● Постановка задачи a
Поменяйте «Écrire un avis» на «Laisser un avis» в строках набора данных, начиная со строки с «[Borges & Scott] (18, 67)» и заканчивая строкой с «Commerce électronique propulsé» включительно. Выпишите эти строки заново, больше ничего в них не меняя.

● Отрывок
----------

Братья Палмеры убили его отца и брата, и теперь, поскольку закон их так и не наказал, он должен сам свершить правосудие. «Жестокая наша страна», — печально произносит он. «И все-таки в ней приходится жить», — отвечает она. Даллас уговаривает Ринго Кида бежать. Она сама приводит ему лошадь, отпряженную от дилижанса. Однако, едва отъехав от станции, Ринго Кид возвращается. Он заметил дым костра на вершине дальнего холма, а это значило, что индейцы уже вступили на военную тропу. Герой не был бы героем, если бы он не остался защищать остальных.

И снова мчится дилижанс по равнине. Кучер вовсю нахлестывает лошадей, пассажиры тревожно выглядывают из окон. И вдруг перед нами открывается та самая вершина, и мы видим на ней приготовившихся к атаке индейских воинов, внимательно следящих за дилижансом. Пронзает воздух первая стрела, и тихо вскрикивает маленький Пикок, смертельно раненный в грудь.

----------

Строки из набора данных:
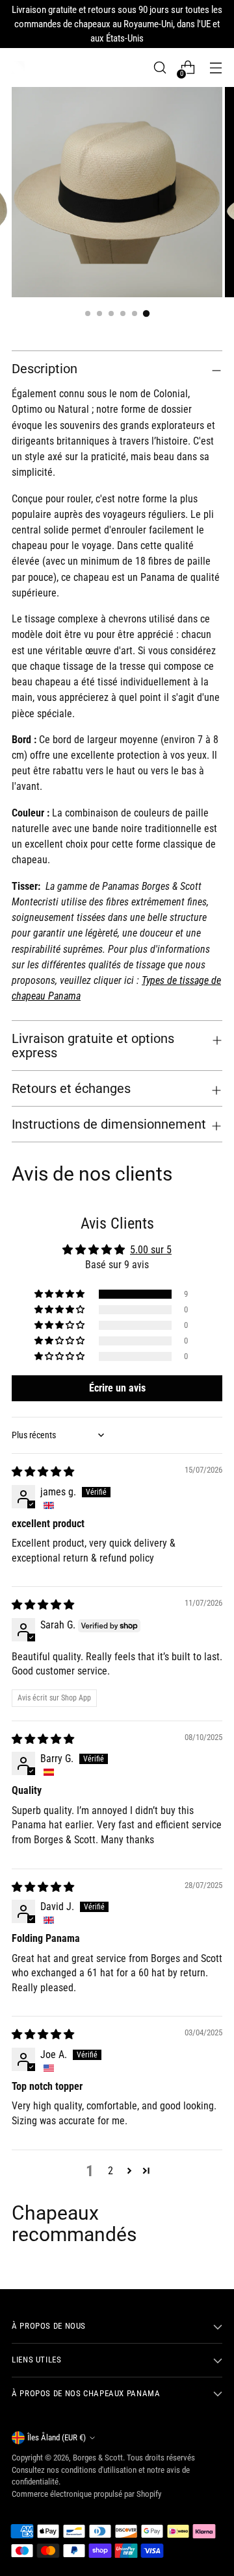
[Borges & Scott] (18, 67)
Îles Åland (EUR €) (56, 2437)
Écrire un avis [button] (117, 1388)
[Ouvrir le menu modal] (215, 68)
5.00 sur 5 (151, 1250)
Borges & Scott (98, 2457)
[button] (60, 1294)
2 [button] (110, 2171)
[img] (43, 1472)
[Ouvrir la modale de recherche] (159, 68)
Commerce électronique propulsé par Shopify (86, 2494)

----------

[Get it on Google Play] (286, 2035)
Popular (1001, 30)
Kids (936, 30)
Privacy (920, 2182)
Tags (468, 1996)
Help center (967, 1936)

----------

● Постановка задачи b
Воспроизведите весь отрывок о дилижансе без каких-либо изменений.

● Результат упражнения a
[Borges & Scott] (18, 67)
Îles Åland (EUR €) (56, 2437)
Laisser un avis [button] (117, 1388)
[Ouvrir le menu modal] (215, 68)
5.00 sur 5 (151, 1250)
Borges & Scott (98, 2457)
[button] (60, 1294)
2 [button] (110, 2171)
[img] (43, 1472)
[Ouvrir la modale de recherche] (159, 68)
Commerce électronique propulsé par Shopify (86, 2494)

● Результат упражнения b
Братья Палмеры убили его отца и брата, и теперь, поскольку закон их так и не наказал, он должен сам свершить правосудие. «Жестокая наша страна», — печально произносит он. «И все-таки в ней приходится жить», — отвечает она. Даллас уговаривает Ринго Кида бежать. Она сама приводит ему лошадь, отпряженную от дилижанса. Однако, едва отъехав от станции, Ринго Кид возвращается. Он заметил дым костра на вершине дальнего холма, а это значило, что индейцы уже вступили на военную тропу. Герой не был бы героем, если бы он не остался защищать остальных.

И снова мчится дилижанс по равнине. Кучер вовсю нахлестывает лошадей, пассажиры тревожно выглядывают из окон. И вдруг перед нами открывается та самая вершина, и мы видим на ней приготовившихся к атаке индейских воинов, внимательно следящих за дилижансом. Пронзает воздух первая стрела, и тихо вскрикивает маленький Пикок, смертельно раненный в грудь.